# Ryanair, can you add baggage on one leg of a return



## Bronte (26 Feb 2009)

I've booked some flights, can I add a bag online after I've travelled one leg of the trip thereby costing me 10 for the bag and 5 for check in versus 20 for the bag and 10 for checkin?

Also when I booked today I got an error messages, one was 'an error has occured' but I got the email confirmation and I went back in an hour later and the booking is on the system, anyway experience this?


----------



## Mommah (26 Feb 2009)

A little confused by your question but yes you can add a bag...with aer lingus its up to 2 hrs before flying.


----------



## sam h (26 Feb 2009)

I'm pretty sure you can bring a bag along, but in true Ryanair style, it'll cost ya!!

They'll charge you for the airport check in and, asfaik, will carge you the rate per kg for the bag (something like €8/kg).....I'm not 100% about this, it was just I considered the doing the same and this was what someone said to me, plus I had the added complication of having kids so apparently would have caused a hassle as they were on my ticket & they can't done online check-in on their own so I may have been required to do an airport check in for all of us.  

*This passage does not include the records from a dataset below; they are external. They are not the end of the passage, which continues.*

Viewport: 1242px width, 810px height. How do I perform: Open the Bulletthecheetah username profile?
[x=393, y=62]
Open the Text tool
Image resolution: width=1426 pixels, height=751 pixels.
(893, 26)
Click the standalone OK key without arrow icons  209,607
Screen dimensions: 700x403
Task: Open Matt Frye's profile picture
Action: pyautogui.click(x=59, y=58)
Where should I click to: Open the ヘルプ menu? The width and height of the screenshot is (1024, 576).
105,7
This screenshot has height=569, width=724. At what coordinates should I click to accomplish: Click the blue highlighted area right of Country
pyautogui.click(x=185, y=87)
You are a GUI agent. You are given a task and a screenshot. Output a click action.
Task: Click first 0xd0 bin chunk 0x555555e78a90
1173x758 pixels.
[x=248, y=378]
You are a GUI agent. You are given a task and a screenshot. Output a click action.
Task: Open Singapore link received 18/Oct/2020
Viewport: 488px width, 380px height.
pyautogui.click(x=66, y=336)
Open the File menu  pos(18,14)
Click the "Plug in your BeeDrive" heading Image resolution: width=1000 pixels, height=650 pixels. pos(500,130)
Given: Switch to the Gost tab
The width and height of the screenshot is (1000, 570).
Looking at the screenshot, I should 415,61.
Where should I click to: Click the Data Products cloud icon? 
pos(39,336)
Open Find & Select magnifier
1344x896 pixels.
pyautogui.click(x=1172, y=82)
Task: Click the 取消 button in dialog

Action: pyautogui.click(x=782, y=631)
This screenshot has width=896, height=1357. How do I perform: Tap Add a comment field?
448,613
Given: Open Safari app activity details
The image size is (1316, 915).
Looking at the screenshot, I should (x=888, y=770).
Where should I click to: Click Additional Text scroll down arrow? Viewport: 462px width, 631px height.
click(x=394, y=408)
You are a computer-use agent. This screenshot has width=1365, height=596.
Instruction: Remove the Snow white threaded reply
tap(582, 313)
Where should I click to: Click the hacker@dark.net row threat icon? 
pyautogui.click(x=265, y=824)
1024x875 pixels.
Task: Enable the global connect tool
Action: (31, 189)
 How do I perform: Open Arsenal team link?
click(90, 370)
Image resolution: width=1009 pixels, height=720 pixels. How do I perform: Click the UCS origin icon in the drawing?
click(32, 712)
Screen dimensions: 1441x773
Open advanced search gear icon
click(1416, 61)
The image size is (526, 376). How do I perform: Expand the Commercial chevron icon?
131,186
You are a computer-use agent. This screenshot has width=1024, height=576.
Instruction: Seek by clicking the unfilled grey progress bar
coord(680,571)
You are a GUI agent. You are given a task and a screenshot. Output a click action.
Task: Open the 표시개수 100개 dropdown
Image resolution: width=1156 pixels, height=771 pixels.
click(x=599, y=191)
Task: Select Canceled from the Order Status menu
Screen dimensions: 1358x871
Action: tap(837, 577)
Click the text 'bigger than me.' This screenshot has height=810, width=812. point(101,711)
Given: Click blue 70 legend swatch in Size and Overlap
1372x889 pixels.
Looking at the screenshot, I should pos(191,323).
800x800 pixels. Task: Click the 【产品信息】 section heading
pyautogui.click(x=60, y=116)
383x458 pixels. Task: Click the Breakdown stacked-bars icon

If haven't booked your tickets, you could book them as separate flights....but the hassle sometimes isn't worth the saving.  Mind you, MO'L has shown me I don;t need to bring half the wardrobe with me when I travel....did 2 weeks in the sun last year and a weeks skiing this year - both times with just the 10kg hand luggage.  

What are the bets he'll drop the allowance down to 7kg soon as there were loads of people with the full allowance of hand luggae on the flight?


----------



## Smashbox (26 Feb 2009)

You can add a bag, however you have to pay as mentioned above.


----------



## Bronte (27 Feb 2009)

Sorry if I've confused everyone.  There are 6 of us travelling.  I've booked 1 person seperately to the rest.  No bags checked in so no bag cost and no check in fee.   On the return leg we hope to bring back a suitcase.  Can I just add online a bag after we've done one leg of the journey.  Is the cost 10Euro plus 5 Euro check in? Total 15.  Versus return cost of 20 Euro for the bag and 10 for check in. Total cost 30.  I know you're all going to go mad at me for trying to save 15 Euro but there you go.  It all adds up.


----------



## Smashbox (27 Feb 2009)

I travelled to London for the day with my OH with just a carry on bag. Of course, I seen loads I wanted to buy and so enquired how much it would be to check in a bag on our return and it was €30, so I'm sure its the same for you.


----------



## Lollix (27 Feb 2009)

Separate one-way tickets is how I deal with this. Mrs L tends to want to bring back stuff every time she comes with me to places foreign.


----------



## ButtermilkJa (27 Feb 2009)

I just came back from a skiing trip to Austria where I just brought my bag as hand luggage on the way over, but because I bought ski boots over there and needed to carry them onboard for the return leg, I just checked-in at the airport and told them I had a bag to check-in.

They charged me €20 which I paid in cash at the desk and that was all I had to do.

I had checked-in online for both legs before I left but I don't think they bothered charging me for Airport check-in on the way back because I checked the Ryanair website and it said the charge for a bag was €20.

EDIT: [broken link removed]

It seems that Airport check-in is €10 each way and a bag is €20 each way if you just walk up to the desk at the airport, as opposed to checking in a bag online.


----------



## Bronte (20 Apr 2009)

After I had checked in online for the outwards journey, I then tried to check in the bag on line for the return journey (which I had not checked in for) but the system wouldn't allow it.  At the airport we paid 20 Euro for 1 bag plus one checkin fee of 10 Euro's which is fair enough.


----------